== Trecho fornecido ==
---+---

A inicialização do Linux

Na edição passada, criamos "na força bruta" um usuário em nosso sistema. Logamo-nos com ele e, para nossa surpresa, funcionou! Mas o /etc encerra bem mais segredos do que pensamos. Citando Shakespeare, "Há mais coisas entre o céu e a terra do que sonha nossa vã filosofia". Em uma interpretação livre, há mais coisas entre o boot e o prompt do shell...

Inicializando o sistema

Se você usa o LILO (ou mesmo o GRUB), aqui já temos a primeira interação do /etc com o sistema. O LILO é gravado no master boot record do disco de inicialização (setor do HD que é lido durante a inicialização). O /etc não está montado ainda e não pode ser lido, mas a configuração do LILO é guardada no arquivo /etc/lilo.conf. Depois de dado o boot, se for preciso nova configuração do LILO, basta editar o lilo.conf e rodar o comando lilo. As informações do lilo.conf são, então, gravadas no setor de boot. Com o GRUB o procedimento é semelhante. Mais informações sobre como configurar o LILO e o GRUB, consulte as man pages do lilo, lilo.conf, grub, e os diretórios /usr/doc e /usr/share/doc.

Propositadamente, não vamos colocar exemplos dos arquivos de inicialização neste artigo, para forçar o leitor a verificá-los em seu próprio sistema.

Uma vez carregado o kernel, a primeira coisa que ele faz é rodar o programa init. Na verdade, o kernel roda qualquer coisa que estiver em /sbin/init, portanto você pode substituir o binário original por qualquer outro programa e assim criar um sistema dedicado para alguma determinada tarefa. Essa não é a melhor maneira de fazer isso, mas é uma possibilidade.

O programa init lê o arquivo de inicialização inittab, que está no (adivinhe...) /etc.

No inittab estão indicados os scripts de inicialização que devem ser executados durante o boot, e a ordem em que eles aparecem. Também está indicado qual o runlevel default que será utilizado para login.

---+---

== Registros do conjunto ==
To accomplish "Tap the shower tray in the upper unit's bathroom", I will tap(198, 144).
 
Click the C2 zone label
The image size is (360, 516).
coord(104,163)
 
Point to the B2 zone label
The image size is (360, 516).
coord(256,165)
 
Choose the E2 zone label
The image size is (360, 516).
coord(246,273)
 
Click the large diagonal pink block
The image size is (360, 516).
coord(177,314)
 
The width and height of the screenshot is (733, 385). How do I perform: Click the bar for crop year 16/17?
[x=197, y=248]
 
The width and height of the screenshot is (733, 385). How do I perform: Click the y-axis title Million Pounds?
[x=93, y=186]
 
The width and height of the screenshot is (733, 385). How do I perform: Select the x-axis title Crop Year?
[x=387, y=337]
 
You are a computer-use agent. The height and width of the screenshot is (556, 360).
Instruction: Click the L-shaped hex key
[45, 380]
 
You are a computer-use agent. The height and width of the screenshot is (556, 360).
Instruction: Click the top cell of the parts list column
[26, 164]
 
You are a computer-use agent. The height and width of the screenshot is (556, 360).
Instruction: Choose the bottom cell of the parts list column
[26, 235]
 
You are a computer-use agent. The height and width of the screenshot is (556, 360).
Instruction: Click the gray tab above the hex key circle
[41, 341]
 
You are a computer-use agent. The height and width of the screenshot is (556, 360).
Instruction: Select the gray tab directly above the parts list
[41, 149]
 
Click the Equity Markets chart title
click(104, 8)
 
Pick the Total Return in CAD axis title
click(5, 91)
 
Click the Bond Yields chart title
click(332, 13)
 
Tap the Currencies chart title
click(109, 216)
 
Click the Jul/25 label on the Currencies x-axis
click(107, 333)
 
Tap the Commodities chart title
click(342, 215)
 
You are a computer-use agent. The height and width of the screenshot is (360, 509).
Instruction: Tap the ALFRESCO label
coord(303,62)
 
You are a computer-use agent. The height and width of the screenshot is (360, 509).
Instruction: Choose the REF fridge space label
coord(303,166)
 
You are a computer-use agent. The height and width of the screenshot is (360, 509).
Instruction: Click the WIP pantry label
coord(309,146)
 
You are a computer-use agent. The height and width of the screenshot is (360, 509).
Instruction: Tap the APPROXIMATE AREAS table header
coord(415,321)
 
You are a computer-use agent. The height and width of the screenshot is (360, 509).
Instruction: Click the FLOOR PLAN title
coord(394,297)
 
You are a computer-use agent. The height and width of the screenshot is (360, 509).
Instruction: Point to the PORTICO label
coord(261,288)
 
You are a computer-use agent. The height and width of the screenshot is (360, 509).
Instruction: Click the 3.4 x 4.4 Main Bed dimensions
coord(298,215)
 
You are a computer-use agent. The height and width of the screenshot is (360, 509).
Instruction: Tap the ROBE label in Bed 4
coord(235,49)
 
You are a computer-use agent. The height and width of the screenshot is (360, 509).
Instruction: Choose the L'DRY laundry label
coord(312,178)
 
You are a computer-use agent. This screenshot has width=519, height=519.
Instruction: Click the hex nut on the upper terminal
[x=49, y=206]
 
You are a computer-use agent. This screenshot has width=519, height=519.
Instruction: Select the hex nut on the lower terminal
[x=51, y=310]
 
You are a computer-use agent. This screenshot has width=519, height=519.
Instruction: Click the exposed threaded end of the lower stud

---+---

== Enunciado ==
Transcreva do trecho sobre a inicialização do Linux a passagem que vai de "Propositadamente, não vamos" até "utilizado para login.", inclusive, sem nenhuma alteração.

== Resposta correta ==
Propositadamente, não vamos colocar exemplos dos arquivos de inicialização neste artigo, para forçar o leitor a verificá-los em seu próprio sistema.

Uma vez carregado o kernel, a primeira coisa que ele faz é rodar o programa init. Na verdade, o kernel roda qualquer coisa que estiver em /sbin/init, portanto você pode substituir o binário original por qualquer outro programa e assim criar um sistema dedicado para alguma determinada tarefa. Essa não é a melhor maneira de fazer isso, mas é uma possibilidade.

O programa init lê o arquivo de inicialização inittab, que está no (adivinhe...) /etc.

No inittab estão indicados os scripts de inicialização que devem ser executados durante o boot, e a ordem em que eles aparecem. Também está indicado qual o runlevel default que será utilizado para login.